Data records
--- START ---
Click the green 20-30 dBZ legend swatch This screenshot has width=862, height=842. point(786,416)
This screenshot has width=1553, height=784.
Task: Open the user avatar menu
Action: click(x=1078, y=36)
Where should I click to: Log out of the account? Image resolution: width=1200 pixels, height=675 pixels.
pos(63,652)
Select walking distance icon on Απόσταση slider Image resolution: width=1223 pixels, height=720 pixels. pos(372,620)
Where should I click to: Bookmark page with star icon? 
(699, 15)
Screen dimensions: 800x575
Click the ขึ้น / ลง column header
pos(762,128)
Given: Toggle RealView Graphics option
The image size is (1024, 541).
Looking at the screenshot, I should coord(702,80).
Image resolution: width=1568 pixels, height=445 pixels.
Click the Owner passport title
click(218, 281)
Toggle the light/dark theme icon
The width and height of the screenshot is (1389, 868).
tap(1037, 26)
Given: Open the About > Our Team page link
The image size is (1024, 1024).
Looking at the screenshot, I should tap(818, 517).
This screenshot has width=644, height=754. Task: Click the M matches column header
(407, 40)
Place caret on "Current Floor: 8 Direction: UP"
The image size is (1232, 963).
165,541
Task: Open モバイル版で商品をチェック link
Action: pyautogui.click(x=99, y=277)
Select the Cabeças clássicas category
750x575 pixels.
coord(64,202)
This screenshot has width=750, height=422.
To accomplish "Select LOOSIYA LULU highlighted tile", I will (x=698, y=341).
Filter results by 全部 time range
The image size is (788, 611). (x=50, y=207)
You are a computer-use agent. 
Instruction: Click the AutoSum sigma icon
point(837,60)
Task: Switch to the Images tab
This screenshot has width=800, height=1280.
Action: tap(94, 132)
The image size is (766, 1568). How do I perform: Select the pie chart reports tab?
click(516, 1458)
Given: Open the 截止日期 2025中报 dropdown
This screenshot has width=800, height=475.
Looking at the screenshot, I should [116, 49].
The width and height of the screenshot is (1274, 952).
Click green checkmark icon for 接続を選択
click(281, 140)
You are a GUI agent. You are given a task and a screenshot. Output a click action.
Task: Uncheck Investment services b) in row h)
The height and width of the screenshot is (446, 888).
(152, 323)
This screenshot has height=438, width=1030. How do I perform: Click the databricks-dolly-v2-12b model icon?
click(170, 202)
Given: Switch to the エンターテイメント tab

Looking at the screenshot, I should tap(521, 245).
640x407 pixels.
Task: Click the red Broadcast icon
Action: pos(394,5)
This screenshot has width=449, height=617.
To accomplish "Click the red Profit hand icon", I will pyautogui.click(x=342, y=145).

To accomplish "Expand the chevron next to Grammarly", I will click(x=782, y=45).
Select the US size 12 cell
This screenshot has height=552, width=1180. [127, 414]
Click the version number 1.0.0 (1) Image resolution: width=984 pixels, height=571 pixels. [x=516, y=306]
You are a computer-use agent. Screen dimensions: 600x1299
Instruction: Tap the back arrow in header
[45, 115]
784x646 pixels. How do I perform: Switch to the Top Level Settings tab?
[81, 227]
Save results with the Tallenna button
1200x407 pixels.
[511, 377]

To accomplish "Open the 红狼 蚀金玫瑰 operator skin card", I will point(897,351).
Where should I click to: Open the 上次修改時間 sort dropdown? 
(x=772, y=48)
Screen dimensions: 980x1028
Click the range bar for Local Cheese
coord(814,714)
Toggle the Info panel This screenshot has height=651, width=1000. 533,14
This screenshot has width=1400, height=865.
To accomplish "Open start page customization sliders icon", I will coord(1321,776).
--- END ---
◆ WRITTEN EXERCISE: Put the listing into a JSON list of strings, one string per line, skipping any blank lines.

◆ WRITTEN REPLY:
[
  "Click the green 20-30 dBZ legend swatch This screenshot has width=862, height=842. point(786,416)",
  "This screenshot has width=1553, height=784.",
  "Task: Open the user avatar menu",
  "Action: click(x=1078, y=36)",
  "Where should I click to: Log out of the account? Image resolution: width=1200 pixels, height=675 pixels.",
  "pos(63,652)",
  "Select walking distance icon on Απόσταση slider Image resolution: width=1223 pixels, height=720 pixels. pos(372,620)",
  "Where should I click to: Bookmark page with star icon? ",
  "(699, 15)",
  "Screen dimensions: 800x575",
  "Click the ขึ้น / ลง column header",
  "pos(762,128)",
  "Given: Toggle RealView Graphics option",
  "The image size is (1024, 541).",
  "Looking at the screenshot, I should coord(702,80).",
  "Image resolution: width=1568 pixels, height=445 pixels.",
  "Click the Owner passport title",
  "click(218, 281)",
  "Toggle the light/dark theme icon",
  "The width and height of the screenshot is (1389, 868).",
  "tap(1037, 26)",
  "Given: Open the About > Our Team page link",
  "The image size is (1024, 1024).",
  "Looking at the screenshot, I should tap(818, 517).",
  "This screenshot has width=644, height=754. Task: Click the M matches column header",
  "(407, 40)",
  "Place caret on \"Current Floor: 8 Direction: UP\"",
  "The image size is (1232, 963).",
  "165,541",
  "Task: Open モバイル版で商品をチェック link",
  "Action: pyautogui.click(x=99, y=277)",
  "Select the Cabeças clássicas category",
  "750x575 pixels.",
  "coord(64,202)",
  "This screenshot has width=750, height=422.",
  "To accomplish \"Select LOOSIYA LULU highlighted tile\", I will (x=698, y=341).",
  "Filter results by 全部 time range",
  "The image size is (788, 611). (x=50, y=207)",
  "You are a computer-use agent. ",
  "Instruction: Click the AutoSum sigma icon",
  "point(837,60)",
  "Task: Switch to the Images tab",
  "This screenshot has width=800, height=1280.",
  "Action: tap(94, 132)",
  "The image size is (766, 1568). How do I perform: Select the pie chart reports tab?",
  "click(516, 1458)",
  "Given: Open the 截止日期 2025中报 dropdown",
  "This screenshot has width=800, height=475.",
  "Looking at the screenshot, I should [116, 49].",
  "The width and height of the screenshot is (1274, 952).",
  "Click green checkmark icon for 接続を選択",
  "click(281, 140)",
  "You are a GUI agent. You are given a task and a screenshot. Output a click action.",
  "Task: Uncheck Investment services b) in row h)",
  "The height and width of the screenshot is (446, 888).",
  "(152, 323)",
  "This screenshot has height=438, width=1030. How do I perform: Click the databricks-dolly-v2-12b model icon?",
  "click(170, 202)",
  "Given: Switch to the エンターテイメント tab",
  "Looking at the screenshot, I should tap(521, 245).",
  "640x407 pixels.",
  "Task: Click the red Broadcast icon",
  "Action: pos(394,5)",
  "This screenshot has width=449, height=617.",
  "To accomplish \"Click the red Profit hand icon\", I will pyautogui.click(x=342, y=145).",
  "To accomplish \"Expand the chevron next to Grammarly\", I will click(x=782, y=45).",
  "Select the US size 12 cell",
  "This screenshot has height=552, width=1180. [127, 414]",
  "Click the version number 1.0.0 (1) Image resolution: width=984 pixels, height=571 pixels. [x=516, y=306]",
  "You are a computer-use agent. Screen dimensions: 600x1299",
  "Instruction: Tap the back arrow in header",
  "[45, 115]",
  "784x646 pixels. How do I perform: Switch to the Top Level Settings tab?",
  "[81, 227]",
  "Save results with the Tallenna button",
  "1200x407 pixels.",
  "[511, 377]",
  "To accomplish \"Open the 红狼 蚀金玫瑰 operator skin card\", I will point(897,351).",
  "Where should I click to: Open the 上次修改時間 sort dropdown? ",
  "(x=772, y=48)",
  "Screen dimensions: 980x1028",
  "Click the range bar for Local Cheese",
  "coord(814,714)",
  "Toggle the Info panel This screenshot has height=651, width=1000. 533,14",
  "This screenshot has width=1400, height=865.",
  "To accomplish \"Open start page customization sliders icon\", I will coord(1321,776)."
]